◆ SOURCE TEXT ◆
┄┄┄┄┄┄┄┄┄┄
The recent revelation that exports of natural gas from the UK have actually increased during the gas price crisis provides strong evidence that producing more natural gas from British sources does nothing to help protect British energy security. By contrast, sourcing energy from British-based renewable energy under fixed price long term contracts will dramatically reduce the bills consumers have to pay compared to reliance on fossil fuels.
In a series of tweets revealing his research into official statistics on natural gas production and exports, Richard Black of the Energy and Climate Intelligence Unit (ECIU) showed how, during the last quarter of 2021, exports of gas produced in the North Sea spiked. This is just at the same time as the current notorious global gas price spike which has driven millions of Britons to the breadline. UK exports of natural gas are much higher than in previous years, including years before the pandemic slowdown in 2020.
Indeed exports of natural gas in the last quarter of 2021 are nearly double what they were in either 2018 or 2019. Black commented ‘And as any company would, they’re selling it for the best price they can get. Which happens to be, for large volumes of it, by sending it through the pipeline into Belgium and the Netherlands……..This is utterly normal corporate behaviour, and completely to be expected. But it sure knocks a massive hole in the argument that Britain needs ‘its own’ gas production for energy security’.
Compare this to the information from the Low Carbon Contracts Company, which administers the contracts that are given to renewable energy generators, that renewable energy is producing lost of savings for energy consumers. Under that mechanism, (called contracts for difference, or CfDs) under contracts issued from 2015 onwards, renewable energy generators get paid a fixed amount, that is net of the wholesale electricity price.
What that means is that in times when electricity prices are very high (like they are now), the cost to the consumer is negative, and large amounts of monies are paid back into the system rather than paid out to pay energy generators as is usually the case. In the final quarter of 2021 the saving to the consumer was getting was said to be £468 million. This level of saving has not always been the case with renewable energy financing because the earlier renewable energy schemes were financed under a so-called ‘market based’ system. Under this ‘Renewables Obligation’ the generators earn large profits if the wholesale market electricity price is a lot more than their costs. This issue has been discussed in an earlier blog post which you can read here.
In fact the savings to the consumer from renewable energy will only increase still further as more CfD funded schemes come online, the only issue being how much savings there will be, that being determined by how much gas prices remain above the costs of offshore wind, and onshore wind and solar farms. Some level of savings is likely to be permanent.
┄┄┄┄┄┄┄┄┄┄
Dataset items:
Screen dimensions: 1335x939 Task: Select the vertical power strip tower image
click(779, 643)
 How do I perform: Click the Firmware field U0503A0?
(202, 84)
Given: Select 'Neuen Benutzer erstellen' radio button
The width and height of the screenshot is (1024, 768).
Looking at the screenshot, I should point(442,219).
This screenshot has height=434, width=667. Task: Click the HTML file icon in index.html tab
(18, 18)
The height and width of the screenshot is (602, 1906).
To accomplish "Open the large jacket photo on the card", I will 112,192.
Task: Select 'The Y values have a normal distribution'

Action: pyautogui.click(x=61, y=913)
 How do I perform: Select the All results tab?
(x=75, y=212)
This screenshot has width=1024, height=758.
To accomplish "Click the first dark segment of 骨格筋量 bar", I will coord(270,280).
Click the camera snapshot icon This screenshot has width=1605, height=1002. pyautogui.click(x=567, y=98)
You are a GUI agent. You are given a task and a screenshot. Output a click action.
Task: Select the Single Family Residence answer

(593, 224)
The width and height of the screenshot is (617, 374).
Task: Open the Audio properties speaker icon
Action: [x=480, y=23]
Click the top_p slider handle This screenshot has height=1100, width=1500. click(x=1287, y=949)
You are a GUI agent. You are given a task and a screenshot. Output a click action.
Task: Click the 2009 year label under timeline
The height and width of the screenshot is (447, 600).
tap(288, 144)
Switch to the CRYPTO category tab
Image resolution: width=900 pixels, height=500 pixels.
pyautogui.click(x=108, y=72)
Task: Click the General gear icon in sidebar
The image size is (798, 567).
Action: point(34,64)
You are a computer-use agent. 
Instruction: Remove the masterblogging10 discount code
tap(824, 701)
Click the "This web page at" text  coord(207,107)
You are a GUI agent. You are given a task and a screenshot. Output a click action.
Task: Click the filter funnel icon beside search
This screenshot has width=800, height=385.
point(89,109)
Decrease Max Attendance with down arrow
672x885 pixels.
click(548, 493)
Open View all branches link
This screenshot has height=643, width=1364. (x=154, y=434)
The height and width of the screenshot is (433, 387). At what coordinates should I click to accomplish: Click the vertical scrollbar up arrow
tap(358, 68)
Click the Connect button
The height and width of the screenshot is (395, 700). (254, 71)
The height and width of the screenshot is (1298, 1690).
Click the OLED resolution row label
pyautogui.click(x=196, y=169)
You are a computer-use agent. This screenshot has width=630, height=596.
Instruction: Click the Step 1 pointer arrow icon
┄┄┄┄┄┄┄┄┄┄
◆ QUESTIONS ◆
1. According to the text on UK gas exports and renewable energy contracts, what was the saving to consumers in the final quarter of 2021?
2. Pick up the text on UK gas exports and renewable energy contracts after its last sentence and keep writing.

◆ RESPONSES ◆
1. £468 million.

2.
We hear a lot of nonsense about how we have to produce more oil and gas from the Uk to protect energy security. It does not, at least, not under the globalised world of energy trading that we are in. Steady growth in demand for liquified natural gas (LNG) in China over recent years acts to suck in available gas supplies and increase global LNG prices. But fixed price contracts for renewable energy will provide energy security for the UK energy consumers. Because however the electricity from renewables is traded, the consumer is protected because they will only be liable for the fixed price.
In fact the CfD system was introduced by accident rather than somebody thinking it was good for energy security. At the end of 2010 it was decided that a CfD system was needed for low carbon energy sources because it was thought this was a way of financing nuclear power. But the contract price for Hinkley C, which gives EDF more than twice the amount per MWh than is paid under the CfD contracts recently awarded to offshore wind schemes, was seen to be embarrassingly high. So of course the rules have been changed for nuclear power now and the consumers will just have to fund an unlimited nuclear black hole for the next nuclear plant, Sizewell C, likely to start at around £1000 per energy consumer. This issue is discussed in an earlier blog post here.
But, after 2010, we were left with a system for financing renewables that actually protects consumer interests since (in 2010) it was decided to fund renewables the same way as nuclear (in order to show just how much cheaper nuclear was!!! Ha! Ha! Ha!). The Treasury and the big energy companies (who want more profits) want to change it of course, but the evidence of what is happening now should stop that happening for a while at least.
Of course a big political problem with energy policy is that notions of energy security are constructed by the dominant energy corporations of the time who declare that they know the countries’ interests best. They don’t – they only know their interests best. An independent view, which happens to be found from environmentalists, is likely to be much better at saying what suits consumers. It is investment in renewable energy and energy efficiency, not giving handouts to the big energy companies, something that we are witnessing happening now with the temporary loans being handed out to the energy suppliers.
David Toke
Is this falsehood a consequence of ignorance or is it deliberate? Today on major contribution to the energy shortage in the UK is the unanticipated shortfall in availability of wind energy. Increasing a dependence on wind energy only INCREASES the effect of a wind drought.
In that case, why are gas exports FROM the UK much higher than in previous years?
and of course, the global market for LNG is being squeezed by a continuing increase in demand for LNG from China. This has quadrupled in four years. See for instance https://www.spglobal.com/platts/en/market-insights/latest-news/lng/011222-commodities-2022-chinas-natural-gas-demand-lng-import-growth-to-slow#:~:text=LNG%20import%20capacity,7.85%20million%2Fyear%20in%202020.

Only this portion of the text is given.